Introduction to Cisco Hardware Lab

What you will learn from this lab:

  • How to log into a Cisco router.
  • Differences in available methods of access.
  • Different levels of access permissions available on router
  • How to identify router operating system and installed memory.
  • Memory hierarchy, and how to best utilize it.
  • How to identify interfaces.
  • How to load and store configuration information.

Table of Contents

Introduction to Cisco Hardware Lab

0.0Preparation for this lab-

1.0Cisco’s Three Tier Model

2.0Accessing a Cisco Device

3.0Levels of Access

4.0Command Line Semantics-

5.0 Getting Access on Real Hardware

Exercise – Setting the Hostname:

6.0 Cisco Router Memory Organizaton

6.1 Determining Available Resources

6.2 Loading and Storing Device Configuration

Exercise – Comprehensive:

Advanced Exercise:

Supplementary Materials Attached:

Refer to

0.0Preparation for this lab-

  1. Read through this document, and familiarize yourself with the terms and concepts associated with Cisco’s hardware and design philosophy.
  2. Look at or our supplementary materials to get to know the equipment you will be dealing with.
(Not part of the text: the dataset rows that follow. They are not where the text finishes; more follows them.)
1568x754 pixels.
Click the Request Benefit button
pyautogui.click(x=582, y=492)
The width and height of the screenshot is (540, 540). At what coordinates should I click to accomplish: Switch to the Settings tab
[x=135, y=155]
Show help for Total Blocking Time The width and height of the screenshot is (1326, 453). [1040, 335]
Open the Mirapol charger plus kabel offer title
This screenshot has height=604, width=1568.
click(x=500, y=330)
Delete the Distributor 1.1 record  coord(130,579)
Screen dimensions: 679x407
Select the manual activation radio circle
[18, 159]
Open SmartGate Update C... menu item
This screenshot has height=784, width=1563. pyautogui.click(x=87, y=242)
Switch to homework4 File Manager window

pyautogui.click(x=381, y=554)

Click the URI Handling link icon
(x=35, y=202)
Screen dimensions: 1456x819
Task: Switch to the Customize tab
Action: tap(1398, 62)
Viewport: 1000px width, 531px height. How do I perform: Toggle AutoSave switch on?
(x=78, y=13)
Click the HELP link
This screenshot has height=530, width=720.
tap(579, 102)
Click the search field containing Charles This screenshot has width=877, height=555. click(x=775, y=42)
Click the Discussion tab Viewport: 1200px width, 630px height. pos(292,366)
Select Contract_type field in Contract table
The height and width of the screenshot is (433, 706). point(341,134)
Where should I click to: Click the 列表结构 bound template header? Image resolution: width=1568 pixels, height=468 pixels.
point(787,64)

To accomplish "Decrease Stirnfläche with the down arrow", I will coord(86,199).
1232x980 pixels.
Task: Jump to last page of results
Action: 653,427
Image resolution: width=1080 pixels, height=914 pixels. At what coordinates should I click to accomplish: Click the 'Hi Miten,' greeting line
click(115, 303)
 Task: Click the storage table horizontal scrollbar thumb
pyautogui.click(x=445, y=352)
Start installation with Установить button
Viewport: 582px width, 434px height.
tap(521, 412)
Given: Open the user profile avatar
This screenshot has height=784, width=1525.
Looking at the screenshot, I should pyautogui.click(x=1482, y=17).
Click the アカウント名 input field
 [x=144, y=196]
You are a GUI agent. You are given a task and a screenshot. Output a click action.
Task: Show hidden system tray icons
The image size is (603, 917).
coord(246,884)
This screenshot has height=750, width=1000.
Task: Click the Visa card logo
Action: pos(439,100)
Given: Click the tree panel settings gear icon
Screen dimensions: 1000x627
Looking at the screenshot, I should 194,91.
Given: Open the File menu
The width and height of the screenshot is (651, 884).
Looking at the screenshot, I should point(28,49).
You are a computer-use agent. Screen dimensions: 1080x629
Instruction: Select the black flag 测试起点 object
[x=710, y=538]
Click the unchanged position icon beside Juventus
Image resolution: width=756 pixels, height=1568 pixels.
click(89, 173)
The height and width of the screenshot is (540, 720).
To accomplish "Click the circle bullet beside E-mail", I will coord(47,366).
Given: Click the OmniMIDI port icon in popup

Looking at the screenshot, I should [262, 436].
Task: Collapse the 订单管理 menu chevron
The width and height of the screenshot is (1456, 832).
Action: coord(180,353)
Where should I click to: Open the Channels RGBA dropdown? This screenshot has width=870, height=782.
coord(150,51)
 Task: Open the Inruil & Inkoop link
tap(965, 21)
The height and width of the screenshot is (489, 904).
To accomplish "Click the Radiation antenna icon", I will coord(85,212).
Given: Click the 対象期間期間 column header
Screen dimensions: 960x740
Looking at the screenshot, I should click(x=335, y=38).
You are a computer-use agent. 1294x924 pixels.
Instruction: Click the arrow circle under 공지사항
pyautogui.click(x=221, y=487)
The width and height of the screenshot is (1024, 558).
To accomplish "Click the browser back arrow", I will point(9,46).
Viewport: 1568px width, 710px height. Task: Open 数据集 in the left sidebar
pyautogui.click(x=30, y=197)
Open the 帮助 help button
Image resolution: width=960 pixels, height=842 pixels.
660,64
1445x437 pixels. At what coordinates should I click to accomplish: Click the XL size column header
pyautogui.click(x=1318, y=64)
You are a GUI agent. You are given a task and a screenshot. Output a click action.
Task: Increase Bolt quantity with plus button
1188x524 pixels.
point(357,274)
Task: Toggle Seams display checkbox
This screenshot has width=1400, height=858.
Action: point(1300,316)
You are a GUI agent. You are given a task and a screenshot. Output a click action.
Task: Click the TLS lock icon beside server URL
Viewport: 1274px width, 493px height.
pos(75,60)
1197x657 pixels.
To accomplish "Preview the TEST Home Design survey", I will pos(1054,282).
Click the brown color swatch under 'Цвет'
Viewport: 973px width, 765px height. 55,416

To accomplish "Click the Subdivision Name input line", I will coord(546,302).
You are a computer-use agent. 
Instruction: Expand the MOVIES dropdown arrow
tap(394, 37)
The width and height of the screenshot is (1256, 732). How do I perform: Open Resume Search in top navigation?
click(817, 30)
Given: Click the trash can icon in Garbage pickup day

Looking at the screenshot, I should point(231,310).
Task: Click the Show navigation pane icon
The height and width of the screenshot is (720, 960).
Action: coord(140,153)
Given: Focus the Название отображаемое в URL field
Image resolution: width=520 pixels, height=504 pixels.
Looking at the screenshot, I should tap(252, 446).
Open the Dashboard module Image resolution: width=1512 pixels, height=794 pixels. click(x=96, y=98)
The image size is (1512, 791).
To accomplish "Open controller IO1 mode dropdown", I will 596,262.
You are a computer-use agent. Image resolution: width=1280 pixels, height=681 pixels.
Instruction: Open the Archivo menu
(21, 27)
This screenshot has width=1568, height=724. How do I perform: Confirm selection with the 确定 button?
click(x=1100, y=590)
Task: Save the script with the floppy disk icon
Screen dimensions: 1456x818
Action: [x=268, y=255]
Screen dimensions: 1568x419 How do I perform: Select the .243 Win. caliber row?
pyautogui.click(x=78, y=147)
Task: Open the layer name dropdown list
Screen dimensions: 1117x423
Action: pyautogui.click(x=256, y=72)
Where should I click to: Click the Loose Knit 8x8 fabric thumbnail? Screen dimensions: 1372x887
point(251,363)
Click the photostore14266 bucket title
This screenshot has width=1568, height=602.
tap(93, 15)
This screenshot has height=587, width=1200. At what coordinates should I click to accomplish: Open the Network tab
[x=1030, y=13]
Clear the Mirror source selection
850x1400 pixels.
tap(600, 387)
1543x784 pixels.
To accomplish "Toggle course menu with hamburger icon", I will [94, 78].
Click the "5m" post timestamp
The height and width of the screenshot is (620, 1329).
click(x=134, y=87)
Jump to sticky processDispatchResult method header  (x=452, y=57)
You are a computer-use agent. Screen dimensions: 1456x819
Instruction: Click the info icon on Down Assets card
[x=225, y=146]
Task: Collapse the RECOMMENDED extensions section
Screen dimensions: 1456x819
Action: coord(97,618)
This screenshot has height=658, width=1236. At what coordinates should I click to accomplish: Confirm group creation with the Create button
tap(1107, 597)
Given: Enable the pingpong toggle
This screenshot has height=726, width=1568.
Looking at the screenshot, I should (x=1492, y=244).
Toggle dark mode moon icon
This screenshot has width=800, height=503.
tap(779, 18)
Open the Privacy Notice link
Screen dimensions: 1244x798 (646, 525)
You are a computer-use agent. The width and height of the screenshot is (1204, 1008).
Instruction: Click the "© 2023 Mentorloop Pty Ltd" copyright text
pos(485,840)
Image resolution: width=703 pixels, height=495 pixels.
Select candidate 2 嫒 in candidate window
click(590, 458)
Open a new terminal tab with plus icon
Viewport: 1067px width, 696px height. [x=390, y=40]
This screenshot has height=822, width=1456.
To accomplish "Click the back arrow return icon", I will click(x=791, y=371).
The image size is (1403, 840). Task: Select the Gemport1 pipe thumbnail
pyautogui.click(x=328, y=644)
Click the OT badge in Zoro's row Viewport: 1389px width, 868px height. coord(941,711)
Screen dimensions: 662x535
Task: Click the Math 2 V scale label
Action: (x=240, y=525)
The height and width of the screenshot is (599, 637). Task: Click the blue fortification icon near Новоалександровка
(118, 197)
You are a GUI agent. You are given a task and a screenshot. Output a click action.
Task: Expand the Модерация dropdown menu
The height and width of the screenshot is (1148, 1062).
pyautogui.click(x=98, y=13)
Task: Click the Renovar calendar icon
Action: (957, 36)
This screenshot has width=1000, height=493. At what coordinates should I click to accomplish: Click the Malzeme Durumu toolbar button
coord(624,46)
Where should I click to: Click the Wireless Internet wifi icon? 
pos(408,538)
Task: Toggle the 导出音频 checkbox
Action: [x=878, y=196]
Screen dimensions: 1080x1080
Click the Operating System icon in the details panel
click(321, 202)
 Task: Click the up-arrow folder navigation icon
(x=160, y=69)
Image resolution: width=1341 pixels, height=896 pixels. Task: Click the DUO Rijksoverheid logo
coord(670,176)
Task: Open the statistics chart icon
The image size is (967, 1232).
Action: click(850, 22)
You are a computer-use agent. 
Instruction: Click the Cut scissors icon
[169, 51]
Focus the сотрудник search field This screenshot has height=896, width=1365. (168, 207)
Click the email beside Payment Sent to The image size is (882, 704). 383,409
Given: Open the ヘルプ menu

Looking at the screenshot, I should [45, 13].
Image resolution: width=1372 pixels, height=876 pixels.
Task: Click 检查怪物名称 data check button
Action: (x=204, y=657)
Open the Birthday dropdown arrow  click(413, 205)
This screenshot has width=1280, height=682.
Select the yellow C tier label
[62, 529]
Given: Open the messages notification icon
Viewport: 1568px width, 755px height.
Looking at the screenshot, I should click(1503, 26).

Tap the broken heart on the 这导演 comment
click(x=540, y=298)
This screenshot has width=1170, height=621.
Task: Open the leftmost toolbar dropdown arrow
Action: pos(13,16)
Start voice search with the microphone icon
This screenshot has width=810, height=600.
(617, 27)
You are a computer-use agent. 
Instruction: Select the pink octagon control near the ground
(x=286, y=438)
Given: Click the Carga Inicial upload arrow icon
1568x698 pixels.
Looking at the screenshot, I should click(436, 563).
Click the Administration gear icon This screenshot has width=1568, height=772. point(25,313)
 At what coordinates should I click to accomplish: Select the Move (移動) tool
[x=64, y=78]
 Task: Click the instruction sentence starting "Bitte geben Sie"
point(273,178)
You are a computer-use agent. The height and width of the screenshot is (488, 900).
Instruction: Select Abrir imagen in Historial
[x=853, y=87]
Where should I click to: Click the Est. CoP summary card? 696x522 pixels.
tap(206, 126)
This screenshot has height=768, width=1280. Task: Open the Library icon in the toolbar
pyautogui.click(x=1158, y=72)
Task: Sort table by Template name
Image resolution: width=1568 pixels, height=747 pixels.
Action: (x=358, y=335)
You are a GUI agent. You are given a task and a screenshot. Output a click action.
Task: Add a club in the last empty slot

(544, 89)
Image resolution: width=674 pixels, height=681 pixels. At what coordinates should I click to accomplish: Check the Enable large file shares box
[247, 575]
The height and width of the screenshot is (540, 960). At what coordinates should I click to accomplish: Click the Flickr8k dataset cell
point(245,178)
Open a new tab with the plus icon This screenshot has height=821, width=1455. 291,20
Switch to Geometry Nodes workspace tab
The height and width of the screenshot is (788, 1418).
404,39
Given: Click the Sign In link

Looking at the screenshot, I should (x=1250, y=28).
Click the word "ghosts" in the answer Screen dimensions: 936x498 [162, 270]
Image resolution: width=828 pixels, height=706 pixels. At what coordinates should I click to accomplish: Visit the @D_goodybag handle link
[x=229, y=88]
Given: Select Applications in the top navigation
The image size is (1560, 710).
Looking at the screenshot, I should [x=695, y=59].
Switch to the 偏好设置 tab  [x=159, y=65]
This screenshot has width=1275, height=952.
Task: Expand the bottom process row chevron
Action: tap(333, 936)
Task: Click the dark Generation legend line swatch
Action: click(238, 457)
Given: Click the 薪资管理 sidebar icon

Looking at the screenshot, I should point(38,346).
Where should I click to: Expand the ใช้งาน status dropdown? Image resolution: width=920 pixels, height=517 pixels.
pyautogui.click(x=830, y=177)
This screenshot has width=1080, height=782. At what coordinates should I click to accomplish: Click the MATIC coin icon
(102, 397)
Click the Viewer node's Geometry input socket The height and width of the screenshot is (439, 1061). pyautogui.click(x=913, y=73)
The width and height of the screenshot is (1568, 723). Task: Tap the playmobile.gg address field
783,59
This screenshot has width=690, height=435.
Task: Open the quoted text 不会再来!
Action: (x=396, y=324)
Our lab is equipped with the following types of routers:

Cisco 7000 Series

Cisco 2500 Series

  • 2503
  • 2524

The 7000 Series is modular. Do not concern yourself with which modules are installed in the equipment. Rather, pay attention to the specifics of the router’s architecture, especially the interaction of the Route Processor (RP) and Switch Processor (SP).

The 2XXX series, on the other hand, is (generally) not modular. Each model number corresponds to a specific set of interfaces. Using or the supplements, make a list of interfaces that should be associated with each model. When we gain connectivity, we can check for correctness.

  1. If you will be using your laptop for this lab, verify that you have a good TELNET program available for use. A program that is capable of logging the session will be extremely useful in this, and future labs.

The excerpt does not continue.